ScienceDaily (here) has an item: Lee, Blumenfeld, D’Esposito; Disruption of Dorsolateral But Not Ventrolateral Prefrontal Cortex Improves Unconscious Perceptual Memories; inJournal of Neuroscience, 2013. It looks at the mechanism of over-thinking.



There are two types of memory (at least): explicit, conscious memory, also called declarative; and, implicit, not conscious memory, also called procedural. It has been noted for some time that preformance in sports, music and the like suffers when the performer thinks consciously too much. Procedural memory works best if the action is just done without trying to consciously control the action.

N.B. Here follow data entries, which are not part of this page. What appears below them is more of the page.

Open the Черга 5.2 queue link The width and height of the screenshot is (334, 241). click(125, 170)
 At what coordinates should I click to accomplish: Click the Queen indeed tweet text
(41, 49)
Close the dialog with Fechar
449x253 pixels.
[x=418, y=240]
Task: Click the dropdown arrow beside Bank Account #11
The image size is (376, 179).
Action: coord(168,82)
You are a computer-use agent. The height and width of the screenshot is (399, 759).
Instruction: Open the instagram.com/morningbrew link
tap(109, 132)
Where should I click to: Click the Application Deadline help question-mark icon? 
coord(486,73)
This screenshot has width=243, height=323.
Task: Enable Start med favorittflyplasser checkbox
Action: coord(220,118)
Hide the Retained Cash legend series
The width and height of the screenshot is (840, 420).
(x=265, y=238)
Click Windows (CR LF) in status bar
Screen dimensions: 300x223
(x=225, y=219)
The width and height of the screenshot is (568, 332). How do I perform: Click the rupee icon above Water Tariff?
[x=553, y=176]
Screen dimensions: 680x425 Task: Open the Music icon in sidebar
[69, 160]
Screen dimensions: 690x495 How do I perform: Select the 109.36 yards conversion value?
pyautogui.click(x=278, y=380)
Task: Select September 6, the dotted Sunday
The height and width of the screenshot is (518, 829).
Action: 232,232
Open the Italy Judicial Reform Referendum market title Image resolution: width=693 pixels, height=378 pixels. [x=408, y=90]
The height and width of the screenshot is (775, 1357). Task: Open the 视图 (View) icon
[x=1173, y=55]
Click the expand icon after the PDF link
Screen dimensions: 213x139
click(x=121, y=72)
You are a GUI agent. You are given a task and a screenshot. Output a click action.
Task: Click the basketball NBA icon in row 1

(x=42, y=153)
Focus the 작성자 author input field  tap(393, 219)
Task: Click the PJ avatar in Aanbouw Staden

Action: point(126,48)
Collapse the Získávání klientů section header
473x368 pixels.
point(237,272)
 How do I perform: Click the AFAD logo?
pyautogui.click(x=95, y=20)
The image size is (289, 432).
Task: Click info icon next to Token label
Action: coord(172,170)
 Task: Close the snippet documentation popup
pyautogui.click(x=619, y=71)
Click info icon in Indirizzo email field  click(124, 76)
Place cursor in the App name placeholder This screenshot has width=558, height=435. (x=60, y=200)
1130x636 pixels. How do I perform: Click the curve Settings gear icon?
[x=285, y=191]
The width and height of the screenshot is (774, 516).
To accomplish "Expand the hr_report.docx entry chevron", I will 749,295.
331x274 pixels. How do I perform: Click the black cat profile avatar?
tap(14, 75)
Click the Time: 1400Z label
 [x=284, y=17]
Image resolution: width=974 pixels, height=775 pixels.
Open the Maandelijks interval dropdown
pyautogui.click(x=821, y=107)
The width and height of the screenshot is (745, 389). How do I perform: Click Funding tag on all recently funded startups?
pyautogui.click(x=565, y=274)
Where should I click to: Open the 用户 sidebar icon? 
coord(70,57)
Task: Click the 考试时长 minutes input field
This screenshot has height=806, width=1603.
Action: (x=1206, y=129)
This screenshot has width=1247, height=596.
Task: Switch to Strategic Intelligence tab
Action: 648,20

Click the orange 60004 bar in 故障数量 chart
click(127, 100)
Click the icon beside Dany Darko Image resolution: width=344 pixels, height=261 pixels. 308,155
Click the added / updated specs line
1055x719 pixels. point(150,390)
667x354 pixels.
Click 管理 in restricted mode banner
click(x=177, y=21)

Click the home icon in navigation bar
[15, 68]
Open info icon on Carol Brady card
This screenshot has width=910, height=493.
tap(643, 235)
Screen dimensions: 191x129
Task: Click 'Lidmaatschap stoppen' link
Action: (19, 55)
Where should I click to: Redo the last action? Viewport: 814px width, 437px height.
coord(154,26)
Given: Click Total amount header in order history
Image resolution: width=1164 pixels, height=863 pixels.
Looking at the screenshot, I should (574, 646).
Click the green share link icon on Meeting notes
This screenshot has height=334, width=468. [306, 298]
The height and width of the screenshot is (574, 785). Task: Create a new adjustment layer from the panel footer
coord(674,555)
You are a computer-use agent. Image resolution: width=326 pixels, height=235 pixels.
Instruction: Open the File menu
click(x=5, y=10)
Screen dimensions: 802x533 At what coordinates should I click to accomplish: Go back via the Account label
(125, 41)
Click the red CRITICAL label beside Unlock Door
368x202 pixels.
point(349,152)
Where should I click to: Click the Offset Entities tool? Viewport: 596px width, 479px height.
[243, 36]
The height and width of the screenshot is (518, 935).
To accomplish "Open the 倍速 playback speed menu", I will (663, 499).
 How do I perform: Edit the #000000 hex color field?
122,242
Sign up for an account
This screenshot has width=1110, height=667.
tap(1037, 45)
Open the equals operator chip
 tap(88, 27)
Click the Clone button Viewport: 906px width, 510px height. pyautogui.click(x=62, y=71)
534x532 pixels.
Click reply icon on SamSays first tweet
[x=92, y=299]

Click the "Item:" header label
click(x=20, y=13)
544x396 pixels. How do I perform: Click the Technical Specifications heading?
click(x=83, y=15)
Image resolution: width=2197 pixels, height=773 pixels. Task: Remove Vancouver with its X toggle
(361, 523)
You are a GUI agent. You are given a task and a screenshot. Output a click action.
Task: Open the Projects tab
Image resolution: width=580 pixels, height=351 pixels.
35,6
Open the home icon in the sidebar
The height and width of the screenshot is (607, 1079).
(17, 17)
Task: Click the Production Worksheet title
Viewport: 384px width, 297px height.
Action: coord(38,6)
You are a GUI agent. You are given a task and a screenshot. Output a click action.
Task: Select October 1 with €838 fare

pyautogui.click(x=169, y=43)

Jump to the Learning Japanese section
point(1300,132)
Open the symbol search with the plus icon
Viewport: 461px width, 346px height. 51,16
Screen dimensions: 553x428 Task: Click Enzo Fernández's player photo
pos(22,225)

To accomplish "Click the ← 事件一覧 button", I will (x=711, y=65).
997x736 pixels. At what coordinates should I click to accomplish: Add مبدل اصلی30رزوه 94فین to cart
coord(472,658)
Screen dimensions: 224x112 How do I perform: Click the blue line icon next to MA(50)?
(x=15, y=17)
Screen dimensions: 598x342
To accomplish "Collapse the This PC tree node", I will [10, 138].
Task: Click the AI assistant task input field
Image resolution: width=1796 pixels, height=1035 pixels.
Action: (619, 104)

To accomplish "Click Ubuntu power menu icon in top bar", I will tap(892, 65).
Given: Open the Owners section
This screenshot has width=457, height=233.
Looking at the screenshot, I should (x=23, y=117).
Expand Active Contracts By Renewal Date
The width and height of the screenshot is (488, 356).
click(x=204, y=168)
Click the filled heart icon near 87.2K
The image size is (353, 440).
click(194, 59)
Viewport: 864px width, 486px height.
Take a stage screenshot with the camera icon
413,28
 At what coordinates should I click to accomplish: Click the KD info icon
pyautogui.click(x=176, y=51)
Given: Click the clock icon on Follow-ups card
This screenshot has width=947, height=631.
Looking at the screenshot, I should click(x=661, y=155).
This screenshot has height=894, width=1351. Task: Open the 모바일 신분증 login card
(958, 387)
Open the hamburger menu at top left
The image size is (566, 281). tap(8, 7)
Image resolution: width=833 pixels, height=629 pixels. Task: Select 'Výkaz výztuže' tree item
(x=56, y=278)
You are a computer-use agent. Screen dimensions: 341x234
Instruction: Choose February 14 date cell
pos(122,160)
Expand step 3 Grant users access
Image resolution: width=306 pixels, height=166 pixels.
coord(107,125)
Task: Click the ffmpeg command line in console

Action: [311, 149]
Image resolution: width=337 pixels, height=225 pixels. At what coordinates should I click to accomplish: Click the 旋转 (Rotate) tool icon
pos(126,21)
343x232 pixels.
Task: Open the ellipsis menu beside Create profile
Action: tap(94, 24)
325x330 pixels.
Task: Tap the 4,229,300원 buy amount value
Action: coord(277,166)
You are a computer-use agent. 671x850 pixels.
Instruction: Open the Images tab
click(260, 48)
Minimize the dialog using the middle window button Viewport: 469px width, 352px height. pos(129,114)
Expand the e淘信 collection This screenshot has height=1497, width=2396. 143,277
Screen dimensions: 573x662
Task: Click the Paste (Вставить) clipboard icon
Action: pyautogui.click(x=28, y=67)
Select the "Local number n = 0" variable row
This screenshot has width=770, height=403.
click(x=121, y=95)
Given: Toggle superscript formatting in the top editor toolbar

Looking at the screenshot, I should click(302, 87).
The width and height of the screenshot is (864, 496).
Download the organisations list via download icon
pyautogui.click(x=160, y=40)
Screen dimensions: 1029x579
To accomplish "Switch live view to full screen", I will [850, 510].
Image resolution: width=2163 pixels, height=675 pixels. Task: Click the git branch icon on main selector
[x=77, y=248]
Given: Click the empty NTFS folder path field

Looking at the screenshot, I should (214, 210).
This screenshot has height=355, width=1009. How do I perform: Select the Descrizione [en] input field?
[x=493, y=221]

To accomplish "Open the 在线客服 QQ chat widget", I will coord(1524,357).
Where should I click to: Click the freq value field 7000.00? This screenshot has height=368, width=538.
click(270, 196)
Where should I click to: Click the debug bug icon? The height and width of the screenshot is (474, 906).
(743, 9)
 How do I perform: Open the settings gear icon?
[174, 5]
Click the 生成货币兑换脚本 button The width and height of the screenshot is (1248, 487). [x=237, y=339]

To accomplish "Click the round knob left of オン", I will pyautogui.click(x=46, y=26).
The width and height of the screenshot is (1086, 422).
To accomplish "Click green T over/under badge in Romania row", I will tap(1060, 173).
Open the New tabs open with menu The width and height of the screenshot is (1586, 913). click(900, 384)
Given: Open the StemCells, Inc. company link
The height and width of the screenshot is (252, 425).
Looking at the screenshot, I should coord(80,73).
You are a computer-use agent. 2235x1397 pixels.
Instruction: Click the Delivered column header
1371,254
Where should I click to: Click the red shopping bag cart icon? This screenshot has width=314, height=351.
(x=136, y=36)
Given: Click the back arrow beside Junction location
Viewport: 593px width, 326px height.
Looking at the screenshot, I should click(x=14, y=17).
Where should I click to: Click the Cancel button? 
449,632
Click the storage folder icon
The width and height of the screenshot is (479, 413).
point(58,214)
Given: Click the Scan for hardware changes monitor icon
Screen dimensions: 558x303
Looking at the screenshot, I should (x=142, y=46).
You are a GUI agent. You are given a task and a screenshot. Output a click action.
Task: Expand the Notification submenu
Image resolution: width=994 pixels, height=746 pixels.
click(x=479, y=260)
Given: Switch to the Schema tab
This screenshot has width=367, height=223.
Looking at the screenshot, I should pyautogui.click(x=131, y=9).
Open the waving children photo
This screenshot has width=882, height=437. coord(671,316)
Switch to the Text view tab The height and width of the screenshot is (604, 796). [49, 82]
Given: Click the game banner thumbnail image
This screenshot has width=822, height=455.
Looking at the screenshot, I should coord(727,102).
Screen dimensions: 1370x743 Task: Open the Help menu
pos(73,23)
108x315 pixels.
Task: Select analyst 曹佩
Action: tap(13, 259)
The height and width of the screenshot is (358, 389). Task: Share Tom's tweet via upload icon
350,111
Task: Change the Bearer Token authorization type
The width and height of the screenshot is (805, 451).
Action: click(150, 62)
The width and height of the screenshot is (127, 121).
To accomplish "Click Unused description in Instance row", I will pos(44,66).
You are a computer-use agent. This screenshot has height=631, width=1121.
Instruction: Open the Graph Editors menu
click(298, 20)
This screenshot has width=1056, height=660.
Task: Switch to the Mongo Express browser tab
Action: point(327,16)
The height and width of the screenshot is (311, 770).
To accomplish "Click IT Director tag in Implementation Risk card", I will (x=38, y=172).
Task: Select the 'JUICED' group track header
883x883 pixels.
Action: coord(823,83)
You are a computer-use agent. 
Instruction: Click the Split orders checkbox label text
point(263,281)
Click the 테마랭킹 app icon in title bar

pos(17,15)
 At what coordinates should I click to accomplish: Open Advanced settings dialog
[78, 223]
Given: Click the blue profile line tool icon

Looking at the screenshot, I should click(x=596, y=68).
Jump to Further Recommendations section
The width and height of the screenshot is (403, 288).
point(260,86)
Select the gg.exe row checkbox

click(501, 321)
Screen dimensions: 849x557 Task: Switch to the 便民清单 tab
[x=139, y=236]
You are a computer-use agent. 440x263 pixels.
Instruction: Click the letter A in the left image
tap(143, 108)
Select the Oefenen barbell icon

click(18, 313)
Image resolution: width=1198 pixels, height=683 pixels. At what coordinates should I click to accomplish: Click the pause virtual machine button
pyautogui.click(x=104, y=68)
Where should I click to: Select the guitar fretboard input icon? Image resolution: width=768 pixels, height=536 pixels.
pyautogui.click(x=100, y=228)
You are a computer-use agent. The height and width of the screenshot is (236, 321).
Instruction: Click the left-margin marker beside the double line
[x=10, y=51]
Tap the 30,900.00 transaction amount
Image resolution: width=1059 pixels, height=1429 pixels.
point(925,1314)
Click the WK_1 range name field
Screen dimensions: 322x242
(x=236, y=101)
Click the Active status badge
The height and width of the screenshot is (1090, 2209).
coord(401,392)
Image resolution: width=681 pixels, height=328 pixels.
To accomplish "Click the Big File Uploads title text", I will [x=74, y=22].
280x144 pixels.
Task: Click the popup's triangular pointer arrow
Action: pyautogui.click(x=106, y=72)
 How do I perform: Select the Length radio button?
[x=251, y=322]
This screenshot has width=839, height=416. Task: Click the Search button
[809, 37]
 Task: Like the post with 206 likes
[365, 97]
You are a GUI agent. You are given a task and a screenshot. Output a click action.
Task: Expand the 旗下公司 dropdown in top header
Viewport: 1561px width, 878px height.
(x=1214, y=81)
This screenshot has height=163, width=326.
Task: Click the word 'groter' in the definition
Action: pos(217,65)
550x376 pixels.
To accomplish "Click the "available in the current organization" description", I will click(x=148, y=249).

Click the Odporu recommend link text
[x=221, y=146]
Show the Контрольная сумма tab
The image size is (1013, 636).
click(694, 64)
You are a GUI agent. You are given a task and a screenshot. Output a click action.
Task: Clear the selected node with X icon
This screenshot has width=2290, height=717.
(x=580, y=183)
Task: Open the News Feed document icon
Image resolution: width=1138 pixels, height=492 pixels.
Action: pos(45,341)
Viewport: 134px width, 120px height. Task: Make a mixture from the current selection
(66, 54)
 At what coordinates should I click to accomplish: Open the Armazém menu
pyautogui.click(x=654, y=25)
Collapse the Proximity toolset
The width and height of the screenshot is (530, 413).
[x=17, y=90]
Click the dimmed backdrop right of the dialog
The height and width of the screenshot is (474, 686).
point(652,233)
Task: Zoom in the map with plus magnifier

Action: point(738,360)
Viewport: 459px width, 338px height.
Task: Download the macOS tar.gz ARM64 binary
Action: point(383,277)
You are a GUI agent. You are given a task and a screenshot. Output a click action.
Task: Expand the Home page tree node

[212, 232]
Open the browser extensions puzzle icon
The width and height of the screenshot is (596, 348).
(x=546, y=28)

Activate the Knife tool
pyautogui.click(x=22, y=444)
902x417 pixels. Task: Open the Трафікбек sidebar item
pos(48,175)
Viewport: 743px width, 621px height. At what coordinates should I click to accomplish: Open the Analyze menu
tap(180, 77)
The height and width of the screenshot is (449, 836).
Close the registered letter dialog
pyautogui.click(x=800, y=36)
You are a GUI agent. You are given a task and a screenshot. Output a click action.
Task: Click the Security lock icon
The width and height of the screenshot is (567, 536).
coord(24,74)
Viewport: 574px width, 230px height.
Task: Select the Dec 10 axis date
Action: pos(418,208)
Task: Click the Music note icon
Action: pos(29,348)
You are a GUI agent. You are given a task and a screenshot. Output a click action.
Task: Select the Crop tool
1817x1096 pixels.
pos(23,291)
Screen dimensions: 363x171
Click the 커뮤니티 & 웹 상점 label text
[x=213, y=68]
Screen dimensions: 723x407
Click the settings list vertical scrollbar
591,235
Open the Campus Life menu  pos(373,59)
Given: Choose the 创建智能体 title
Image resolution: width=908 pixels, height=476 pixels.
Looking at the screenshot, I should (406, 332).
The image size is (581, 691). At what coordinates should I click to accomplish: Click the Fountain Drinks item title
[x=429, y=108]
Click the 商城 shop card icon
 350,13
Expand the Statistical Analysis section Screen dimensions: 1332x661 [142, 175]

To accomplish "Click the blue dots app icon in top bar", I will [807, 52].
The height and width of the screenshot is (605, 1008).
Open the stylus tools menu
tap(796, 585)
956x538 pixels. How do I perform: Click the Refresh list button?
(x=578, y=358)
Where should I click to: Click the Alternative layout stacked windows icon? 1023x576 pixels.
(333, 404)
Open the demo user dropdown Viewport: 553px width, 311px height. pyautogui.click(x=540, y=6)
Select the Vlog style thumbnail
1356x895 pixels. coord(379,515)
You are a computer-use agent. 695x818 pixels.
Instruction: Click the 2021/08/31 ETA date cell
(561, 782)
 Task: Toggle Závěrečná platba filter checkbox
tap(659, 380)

Two previous brain studies have shown that taxing explicit memory resources improved recognition memory without awareness. The results suggest that implicit perceptual memory can aid performance on recognition tests. So Lee and his colleagues decided to test whether the effects of the attentional control processes associated with explicit memory could directly interfere with implicit memory.”



Lee disrupted activity in two parts of the prefrontal cortex to see which affected recognition. Disrupting the dorsolateral PFC improved memory. This pointed to explicit memory processing taking control of visual information processing and so interfering with implicit memory processes using the same visual information.



Here is the abstract:


Attentive encoding often leads to more accurate responses in recognition memory tests. However, previous studies have described conditions under which taxing explicit memory resources by attentional distraction improved perceptual recognition memory without awareness. These findings lead to the hypothesis that explicit memory processes mediated by the prefrontal cortex (PFC) can interfere with memory processes necessary for implicit recognition memory. The present study directly tested this hypothesis by applying transcranial magnetic stimulation separately over either dorsolateral (DLPFC) or ventrolateral PFC (VLPFC) in humans before performance of a visual memory task. Disruption of DLPFC function led to improvement in recognition accuracy only in responses in which the participant’s awareness of memory retrieval was absent. However, disruption of VLPFC function led to subtle shifts in recollection and familiarity accuracy. We conclude that explicit memory processes mediated by the DLPFC can indirectly interfere with implicit recognition memory.